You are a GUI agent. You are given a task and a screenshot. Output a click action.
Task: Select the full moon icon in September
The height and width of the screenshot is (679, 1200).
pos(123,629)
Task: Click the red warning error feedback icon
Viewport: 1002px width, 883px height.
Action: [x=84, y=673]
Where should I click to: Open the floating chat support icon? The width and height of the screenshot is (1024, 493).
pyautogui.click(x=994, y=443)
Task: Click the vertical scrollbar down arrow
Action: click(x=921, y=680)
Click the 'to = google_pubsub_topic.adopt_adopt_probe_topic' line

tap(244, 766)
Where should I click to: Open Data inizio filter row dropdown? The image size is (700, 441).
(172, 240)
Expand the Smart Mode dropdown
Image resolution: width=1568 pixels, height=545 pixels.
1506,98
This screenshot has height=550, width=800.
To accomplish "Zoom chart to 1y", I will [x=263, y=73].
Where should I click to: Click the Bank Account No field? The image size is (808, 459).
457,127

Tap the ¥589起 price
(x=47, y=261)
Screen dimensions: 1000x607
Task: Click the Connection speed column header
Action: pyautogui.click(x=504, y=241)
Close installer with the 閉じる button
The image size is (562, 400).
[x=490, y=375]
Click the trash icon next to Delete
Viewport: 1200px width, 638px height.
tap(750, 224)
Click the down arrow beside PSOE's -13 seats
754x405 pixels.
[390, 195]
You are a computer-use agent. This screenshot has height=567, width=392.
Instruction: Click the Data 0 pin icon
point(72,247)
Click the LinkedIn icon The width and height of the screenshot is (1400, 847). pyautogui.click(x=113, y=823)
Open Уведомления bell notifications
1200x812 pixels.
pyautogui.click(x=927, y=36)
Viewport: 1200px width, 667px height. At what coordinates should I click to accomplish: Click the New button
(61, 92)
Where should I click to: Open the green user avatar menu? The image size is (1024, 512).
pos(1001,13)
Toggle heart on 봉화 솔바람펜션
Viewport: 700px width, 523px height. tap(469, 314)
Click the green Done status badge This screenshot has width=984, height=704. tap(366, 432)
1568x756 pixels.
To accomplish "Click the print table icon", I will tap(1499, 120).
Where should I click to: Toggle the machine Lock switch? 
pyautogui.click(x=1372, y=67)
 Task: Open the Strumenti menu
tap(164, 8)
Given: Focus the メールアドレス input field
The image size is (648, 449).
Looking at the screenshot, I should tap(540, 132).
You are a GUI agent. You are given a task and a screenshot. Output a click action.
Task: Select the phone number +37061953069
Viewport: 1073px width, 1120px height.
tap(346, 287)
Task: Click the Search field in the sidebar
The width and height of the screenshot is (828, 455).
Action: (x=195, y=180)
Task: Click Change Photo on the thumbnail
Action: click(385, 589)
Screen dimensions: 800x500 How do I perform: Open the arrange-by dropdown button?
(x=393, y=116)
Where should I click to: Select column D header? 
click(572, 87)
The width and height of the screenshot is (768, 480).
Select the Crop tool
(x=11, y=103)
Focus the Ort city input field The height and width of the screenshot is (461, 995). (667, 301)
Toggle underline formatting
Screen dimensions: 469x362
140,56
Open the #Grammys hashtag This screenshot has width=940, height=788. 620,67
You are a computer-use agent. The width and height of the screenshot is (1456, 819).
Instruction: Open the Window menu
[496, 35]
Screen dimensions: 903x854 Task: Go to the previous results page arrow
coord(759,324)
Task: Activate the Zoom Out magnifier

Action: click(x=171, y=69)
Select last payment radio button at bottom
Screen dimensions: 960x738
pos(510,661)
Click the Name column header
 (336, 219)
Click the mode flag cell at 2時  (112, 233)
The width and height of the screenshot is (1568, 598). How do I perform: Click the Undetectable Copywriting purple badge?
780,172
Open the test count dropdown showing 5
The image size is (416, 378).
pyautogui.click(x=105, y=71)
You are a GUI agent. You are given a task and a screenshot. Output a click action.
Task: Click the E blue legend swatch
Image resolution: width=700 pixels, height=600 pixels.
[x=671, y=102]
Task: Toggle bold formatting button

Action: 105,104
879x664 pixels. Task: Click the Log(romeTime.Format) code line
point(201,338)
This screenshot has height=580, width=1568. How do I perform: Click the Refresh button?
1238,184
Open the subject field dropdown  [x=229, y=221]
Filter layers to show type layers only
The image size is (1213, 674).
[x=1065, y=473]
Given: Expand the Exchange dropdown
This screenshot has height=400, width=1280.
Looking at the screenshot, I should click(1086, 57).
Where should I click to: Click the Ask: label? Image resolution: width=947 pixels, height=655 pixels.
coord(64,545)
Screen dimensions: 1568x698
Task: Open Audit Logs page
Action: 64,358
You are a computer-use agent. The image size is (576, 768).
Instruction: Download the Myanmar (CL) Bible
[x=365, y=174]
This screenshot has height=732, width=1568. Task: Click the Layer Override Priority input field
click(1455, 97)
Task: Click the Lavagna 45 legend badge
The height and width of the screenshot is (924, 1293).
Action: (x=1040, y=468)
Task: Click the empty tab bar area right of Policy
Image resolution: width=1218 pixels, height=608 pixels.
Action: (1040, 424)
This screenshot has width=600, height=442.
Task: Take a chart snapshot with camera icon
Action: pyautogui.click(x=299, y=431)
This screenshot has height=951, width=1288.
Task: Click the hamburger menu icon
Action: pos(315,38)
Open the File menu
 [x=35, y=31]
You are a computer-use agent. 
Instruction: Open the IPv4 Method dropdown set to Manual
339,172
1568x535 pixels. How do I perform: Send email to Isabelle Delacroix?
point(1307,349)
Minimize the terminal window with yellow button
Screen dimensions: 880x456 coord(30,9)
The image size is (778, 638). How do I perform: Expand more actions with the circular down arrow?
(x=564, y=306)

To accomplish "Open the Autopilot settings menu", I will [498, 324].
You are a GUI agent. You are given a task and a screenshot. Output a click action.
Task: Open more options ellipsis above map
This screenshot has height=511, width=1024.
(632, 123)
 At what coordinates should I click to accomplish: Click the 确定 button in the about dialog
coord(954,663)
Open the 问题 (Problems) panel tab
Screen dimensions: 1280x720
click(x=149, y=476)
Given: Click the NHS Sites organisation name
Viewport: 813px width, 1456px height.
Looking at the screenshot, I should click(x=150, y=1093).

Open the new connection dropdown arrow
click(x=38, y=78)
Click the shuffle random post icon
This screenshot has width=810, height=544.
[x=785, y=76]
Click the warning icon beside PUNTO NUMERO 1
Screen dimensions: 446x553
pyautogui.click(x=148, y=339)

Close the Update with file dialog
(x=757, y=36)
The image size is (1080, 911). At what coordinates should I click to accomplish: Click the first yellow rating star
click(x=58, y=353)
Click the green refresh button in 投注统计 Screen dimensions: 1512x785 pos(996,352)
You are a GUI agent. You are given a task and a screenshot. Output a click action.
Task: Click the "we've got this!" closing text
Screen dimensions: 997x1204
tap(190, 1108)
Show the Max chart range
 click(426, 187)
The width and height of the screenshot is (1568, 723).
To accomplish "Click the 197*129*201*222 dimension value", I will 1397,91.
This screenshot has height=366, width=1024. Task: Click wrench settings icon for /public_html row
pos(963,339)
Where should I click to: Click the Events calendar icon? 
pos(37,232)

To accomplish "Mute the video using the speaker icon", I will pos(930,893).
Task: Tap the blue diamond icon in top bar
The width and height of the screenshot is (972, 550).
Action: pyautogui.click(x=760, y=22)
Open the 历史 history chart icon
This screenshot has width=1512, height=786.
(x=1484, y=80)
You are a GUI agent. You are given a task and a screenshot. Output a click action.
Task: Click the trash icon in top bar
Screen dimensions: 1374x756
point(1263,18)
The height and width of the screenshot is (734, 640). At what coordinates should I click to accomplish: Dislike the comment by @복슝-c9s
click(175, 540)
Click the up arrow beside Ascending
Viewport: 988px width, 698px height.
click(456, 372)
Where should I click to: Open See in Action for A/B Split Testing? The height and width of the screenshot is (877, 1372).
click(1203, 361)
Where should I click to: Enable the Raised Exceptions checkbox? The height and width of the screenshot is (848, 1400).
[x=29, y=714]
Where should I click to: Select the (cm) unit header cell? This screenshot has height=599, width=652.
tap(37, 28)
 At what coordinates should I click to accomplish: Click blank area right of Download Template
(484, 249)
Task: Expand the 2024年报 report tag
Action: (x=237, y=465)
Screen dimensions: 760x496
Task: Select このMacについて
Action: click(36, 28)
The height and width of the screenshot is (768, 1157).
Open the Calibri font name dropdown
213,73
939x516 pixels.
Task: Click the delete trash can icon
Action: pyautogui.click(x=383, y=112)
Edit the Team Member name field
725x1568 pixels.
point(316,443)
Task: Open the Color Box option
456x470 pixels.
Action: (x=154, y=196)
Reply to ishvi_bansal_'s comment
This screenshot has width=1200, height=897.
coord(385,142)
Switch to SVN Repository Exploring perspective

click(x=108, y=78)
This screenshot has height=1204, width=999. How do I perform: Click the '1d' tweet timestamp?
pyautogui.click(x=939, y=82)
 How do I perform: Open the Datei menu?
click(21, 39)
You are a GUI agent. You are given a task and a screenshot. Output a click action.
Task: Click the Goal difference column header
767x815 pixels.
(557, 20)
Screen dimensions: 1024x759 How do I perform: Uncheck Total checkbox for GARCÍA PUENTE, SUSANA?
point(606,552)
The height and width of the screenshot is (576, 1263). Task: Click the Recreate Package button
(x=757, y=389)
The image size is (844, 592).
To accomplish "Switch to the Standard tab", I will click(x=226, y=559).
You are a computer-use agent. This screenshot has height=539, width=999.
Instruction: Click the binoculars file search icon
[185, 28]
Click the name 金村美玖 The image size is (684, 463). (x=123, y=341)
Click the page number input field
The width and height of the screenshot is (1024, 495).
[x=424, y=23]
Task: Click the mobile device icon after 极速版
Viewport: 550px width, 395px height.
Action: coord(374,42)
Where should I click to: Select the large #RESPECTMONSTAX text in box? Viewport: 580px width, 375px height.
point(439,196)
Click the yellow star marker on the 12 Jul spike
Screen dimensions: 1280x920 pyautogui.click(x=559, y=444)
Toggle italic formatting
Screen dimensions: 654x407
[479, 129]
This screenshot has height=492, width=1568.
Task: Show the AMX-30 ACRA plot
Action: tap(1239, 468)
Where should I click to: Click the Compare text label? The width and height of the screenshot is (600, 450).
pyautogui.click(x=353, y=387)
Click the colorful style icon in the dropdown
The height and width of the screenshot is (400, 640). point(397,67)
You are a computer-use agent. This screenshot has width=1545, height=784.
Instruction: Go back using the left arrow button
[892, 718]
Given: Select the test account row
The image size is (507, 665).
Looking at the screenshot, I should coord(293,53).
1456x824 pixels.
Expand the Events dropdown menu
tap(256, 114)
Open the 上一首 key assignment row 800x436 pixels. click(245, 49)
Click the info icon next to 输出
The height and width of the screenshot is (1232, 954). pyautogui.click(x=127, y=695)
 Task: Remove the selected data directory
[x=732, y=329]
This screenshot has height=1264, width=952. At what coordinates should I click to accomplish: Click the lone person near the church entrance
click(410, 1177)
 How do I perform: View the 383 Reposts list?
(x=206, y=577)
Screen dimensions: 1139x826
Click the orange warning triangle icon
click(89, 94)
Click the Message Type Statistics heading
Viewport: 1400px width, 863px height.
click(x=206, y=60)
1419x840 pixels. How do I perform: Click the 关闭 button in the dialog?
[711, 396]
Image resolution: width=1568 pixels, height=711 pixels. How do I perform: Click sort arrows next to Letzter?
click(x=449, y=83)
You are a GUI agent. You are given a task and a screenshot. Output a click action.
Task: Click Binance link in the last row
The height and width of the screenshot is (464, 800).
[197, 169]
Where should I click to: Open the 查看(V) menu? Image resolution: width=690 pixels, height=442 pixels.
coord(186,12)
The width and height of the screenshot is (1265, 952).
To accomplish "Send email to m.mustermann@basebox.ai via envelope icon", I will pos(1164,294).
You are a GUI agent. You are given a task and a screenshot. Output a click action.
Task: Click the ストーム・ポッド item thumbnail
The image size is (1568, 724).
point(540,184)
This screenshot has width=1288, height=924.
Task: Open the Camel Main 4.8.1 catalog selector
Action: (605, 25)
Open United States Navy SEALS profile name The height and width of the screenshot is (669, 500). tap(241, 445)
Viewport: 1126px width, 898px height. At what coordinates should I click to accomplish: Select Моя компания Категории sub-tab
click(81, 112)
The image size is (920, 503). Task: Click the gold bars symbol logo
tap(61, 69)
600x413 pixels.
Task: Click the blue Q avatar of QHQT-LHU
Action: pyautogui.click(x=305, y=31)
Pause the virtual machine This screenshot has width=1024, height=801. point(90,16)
● ● ● ● ● ● ●
Every line of the listing above that includes "will" should be copied out.

Your solution:
To accomplish "Zoom chart to 1y", I will [x=263, y=73].
To accomplish "Click the print table icon", I will tap(1499, 120).
To accomplish "Open the Autopilot settings menu", I will [498, 324].
To accomplish "Click the 197*129*201*222 dimension value", I will 1397,91.
To accomplish "Mute the video using the speaker icon", I will pos(930,893).
To accomplish "Switch to the Standard tab", I will click(x=226, y=559).
To accomplish "Send email to m.mustermann@basebox.ai via envelope icon", I will pos(1164,294).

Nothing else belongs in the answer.